Но как она и предсказала, начал жить ее ребенок, ее дочь, которой она дала рождение, умирая, и которая стала дышать лишь тогда, когда мать перестала дышать. И странно росла она, как внешним образом, так и в качествах своего ума, и велико было сходство ее с усопшей, и я любил ее любовью более пламенной, чем та любовь, которую, как думал я, возможно, чувствовал к кому-либо из обитателей земли.

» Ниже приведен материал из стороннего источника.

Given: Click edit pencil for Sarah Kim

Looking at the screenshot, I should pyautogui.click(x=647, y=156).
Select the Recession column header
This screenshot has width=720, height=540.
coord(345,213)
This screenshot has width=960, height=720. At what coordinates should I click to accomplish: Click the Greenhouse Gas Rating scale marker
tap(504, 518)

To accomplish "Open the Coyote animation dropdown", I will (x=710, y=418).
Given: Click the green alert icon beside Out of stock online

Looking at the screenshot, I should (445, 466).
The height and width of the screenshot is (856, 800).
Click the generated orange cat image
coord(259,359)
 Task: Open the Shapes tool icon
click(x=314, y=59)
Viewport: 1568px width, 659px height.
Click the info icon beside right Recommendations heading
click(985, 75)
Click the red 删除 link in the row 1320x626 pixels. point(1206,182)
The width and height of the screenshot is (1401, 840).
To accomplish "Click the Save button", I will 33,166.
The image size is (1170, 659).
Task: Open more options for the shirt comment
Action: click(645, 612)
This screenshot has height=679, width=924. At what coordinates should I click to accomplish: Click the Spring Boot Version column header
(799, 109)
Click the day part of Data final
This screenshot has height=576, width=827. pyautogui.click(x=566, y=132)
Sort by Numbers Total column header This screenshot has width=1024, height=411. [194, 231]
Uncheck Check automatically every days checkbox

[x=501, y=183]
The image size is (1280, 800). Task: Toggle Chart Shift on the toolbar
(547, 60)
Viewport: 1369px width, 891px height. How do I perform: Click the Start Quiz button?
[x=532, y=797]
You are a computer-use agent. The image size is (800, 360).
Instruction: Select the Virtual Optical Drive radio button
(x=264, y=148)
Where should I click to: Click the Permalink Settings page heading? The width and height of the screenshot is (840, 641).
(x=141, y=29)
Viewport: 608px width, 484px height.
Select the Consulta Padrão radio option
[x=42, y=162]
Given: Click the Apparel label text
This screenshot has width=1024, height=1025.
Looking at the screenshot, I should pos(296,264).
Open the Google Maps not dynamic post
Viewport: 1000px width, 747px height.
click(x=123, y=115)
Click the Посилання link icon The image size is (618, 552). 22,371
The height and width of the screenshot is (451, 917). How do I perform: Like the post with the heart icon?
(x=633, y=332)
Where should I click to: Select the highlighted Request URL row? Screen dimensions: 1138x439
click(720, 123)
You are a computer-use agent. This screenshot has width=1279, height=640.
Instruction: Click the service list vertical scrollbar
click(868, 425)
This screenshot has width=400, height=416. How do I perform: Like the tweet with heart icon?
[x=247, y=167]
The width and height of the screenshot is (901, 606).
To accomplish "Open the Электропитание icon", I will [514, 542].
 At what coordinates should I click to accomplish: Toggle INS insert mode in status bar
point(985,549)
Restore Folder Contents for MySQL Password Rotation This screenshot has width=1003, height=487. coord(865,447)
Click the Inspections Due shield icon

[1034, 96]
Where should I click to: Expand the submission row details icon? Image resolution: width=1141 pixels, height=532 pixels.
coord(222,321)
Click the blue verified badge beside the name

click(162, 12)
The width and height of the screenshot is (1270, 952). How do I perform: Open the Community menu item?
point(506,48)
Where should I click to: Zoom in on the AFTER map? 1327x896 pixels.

Но лазурное небо этой чистой привязанности быстро омрачилось, и печаль, и ужас, и тоска окутали его как туча. Я сказал, что ребенок странно вырастал как внешним образом, так и в качествах своего ума. О, поистине, странным было быстрое развитие тела, но страшными, – о, страшными! – были взволнованные мысли, которые овладевали мной, когда я наблюдал за ее духовным расцветом. Могло ли это быть иначе, когда я каждый день открывал в представлениях ребенка зрелые силы и способности женщины? Когда слова, исполненные опыта, нисходили с младенческих уст? И когда каждый час я видел, как в ее больших глазах блистала мудрость, и горели страсти, достигшие срока? Когда, говорю я, все это сделалось очевидным для моих устрашенных чувств, когда я не мог более утаивать этого от собственной души, когда я не мог отбросить от себя представлений, приводивших меня в трепет, нужно ли удивляться, что в мой ум прокрались страшные и беспокойные подозрения, что мысли мои вновь обратились с ужасом к зачарованным сказкам и волнующим помыслам моей погребенной Мореллы? Я утаил от людского любопытства существо, которое судьба мне велела обожать, и в строгом уединении моего жилища со смертельной тоскою следил за всем, что касалось возлюбленной.

И по мере того, как уходили годы, и я глядел день за днем на это святое, и кроткое, и исполненное красноречия лицо, смотрел на эти созревающие формы, день за днем я открывал новые черты сходства между ребенком и матерью, между печальной и умершей. И с каждым часом эти тени сходства все темнели, становились все полнее и определеннее, все более смущали и ужасали своим видом. Если улыбка дочери была похожа на улыбку матери, это я еще мог выносить, но я трепетал, видя, что это сходство было слишком полным тождеством. Я не в силах был видеть, что ее глаза были глазами Мореллы, и, кроме того, они нередко смотрели в глубину моей души с той же странной напряженностью мысли, которой были зачарованы глаза Мореллы. И в очертаниях высокого лба, и в локонах ее шелковистых волос, и в бледных пальцах, которые она в них прятала, и в печальной напевности ее речей, и более всего, – о, более всего, – в словах и в выражениях умершей, возрожденных на устах любимой и живущей, я видел много того, что наполняло меня снедающей мыслью и ужасом, – давало пищу для червя, который не хотел умереть.